Но и сидя в полутемном шалаше, и на бегу через лес под серым низким небом, он часто думал об одном и том же. Мучительно хотелось знать: кого же он потерял? Никогда раньше Громобой не был склонен к размышлениям – он был достаточно умен, чтобы быстро усваивать все, что относилось к нему, но недостаточно любознателен, чтобы усиливаться постигать все то, что к нему отношения не имело. Нынешний же случай был совсем особенным.
Он очень хорошо знал ту девушку, которая привела его к дубу и исчезла, оставив только следы на снегу. Солома и Долгождан уверенно описывали Веселку с Велесовой улицы, Хоровитову дочь, но Громобой не мог ее вспомнить. Он отлично помнил Прямичев, и Велесову улицу, и купца Хоровита, и его жену, и детей, и кое-каких девок по соседству. Никакой Веселки он не помнил, и черты ее лица и нрава, как ни старался изумленный Солома их втолковать ему, не вызывали в его памяти никакого образа. Уж слишком это все напоминало басни о невиданных красавицах, что живут непременно за морями, если вовсе не на небе. «Да лицо-то у нее как и белый снег, у нее щеки будто алый цвет, очи ясны у нее, как у сокола…» Короче, руки в золоте, ноги в серебре, во лбу звезда – это кощуна [13] какая-то, а не жизнь. Все было не то.

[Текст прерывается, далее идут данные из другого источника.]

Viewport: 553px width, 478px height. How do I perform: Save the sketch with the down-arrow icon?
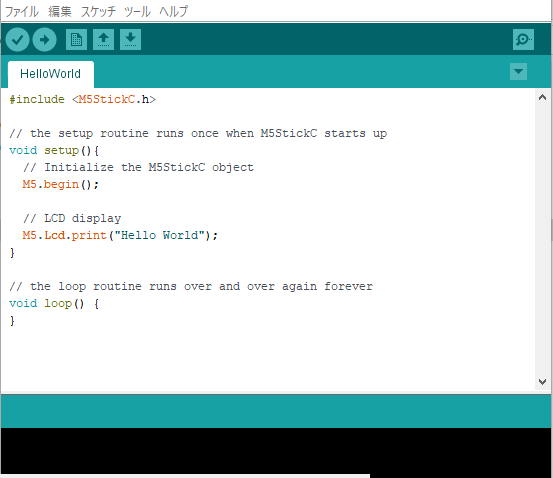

Самое загадочное, что «не то» в описаниях Соломы означало, что в душе Громобоя жило что-то другое, какое-то таинственное «то», которое он и потерял возле того дуба. То легкое облачко, что мерещилось ему во время беседы с Мудравой, поселилось где-то возле сердца и теперь шло вместе с ним через эти бесконечные зимние леса. Его не оставляло сознание, что без своей пропавшей спутницы он и сам стал каким-то ненастоящим. И чем сильнее он ощущал в себе Перуна, рожденного оживить и освободить эти леса от ледяных оков Зимерзлы, тем острее становилось сознание этой утраты и необходимости ее восполнить. Сам путь его имеет смысл только в одном случае – если ведет к ней. И Громобой бежал и бежал по руслу окованной реки на «лосиных ногах», и ему помогало уверенное ощущение, что с каждым шагом он приближается к ней. Он не знает ее лица, но он не пройдет мимо нее. Он не может сбиться с пути – в какую бы сторону он ни повернул, он неминуемо придет к ней. Их встреча неизбежна, она предопределена их внутренней сутью, так же очевидна, как само их существование. Громобой никогда не смог бы выразить в словах эти тонкие и сложные ощущения, но в его душе они были слиты и сплавлены в какую-то золотую стрелу, которая указывала ему путь.
Мало-помалу лес расступался, река становилась все шире. Лыжи пришлось снять и вздеть за плечи: на открытом месте весь снег со льда сдувало ветром, и, несмотря на частые снегопады, здесь идти пешком было легко – по ровному месту, как по скатерти. И однажды Громобой обнаружил, что идет по широкой, в два перестрела, [14] ледяной дороге, а лес по берегам, все это немереное время нависавший над головой, смирно отступил и смотрится неразличимой серо-снежной стеной. Все указывало на то, что близко устье реки.
Когда Стужень кончился, Громобой не сразу это заметил. Ему показалось, что лес просто кончился и он вышел на луг, неоглядно широкий, как те проклятые Поля Зимерзлы. Ветер на открытом пространстве накинулся на него с яростью, словно зверь, изголодавшийся в пустом месте и наконец-то учуявший хоть одно живое существо. Впереди возвышалась снеговая стена и преграждала ему путь.
«И унес Змей Огненный ее в горы ледяные, горы крутые, железные…» – неведомо откуда всплыли слова какой-то стариковской басни. Громобой остановился, недоумевая, как же обходить эту гору, и вдруг заметил на ее вершине густой лес. И только тут до него с опозданием дошло: да он же выбрался на Истир! Этот «луг», по которому он идет, – это замерзший Ствол Мирового Дерева, а гора – его противоположный, крутой берег. Он был на священной реке, матери всех говорлинских племен, и она лежала перед ним как прямая дорога в небеса.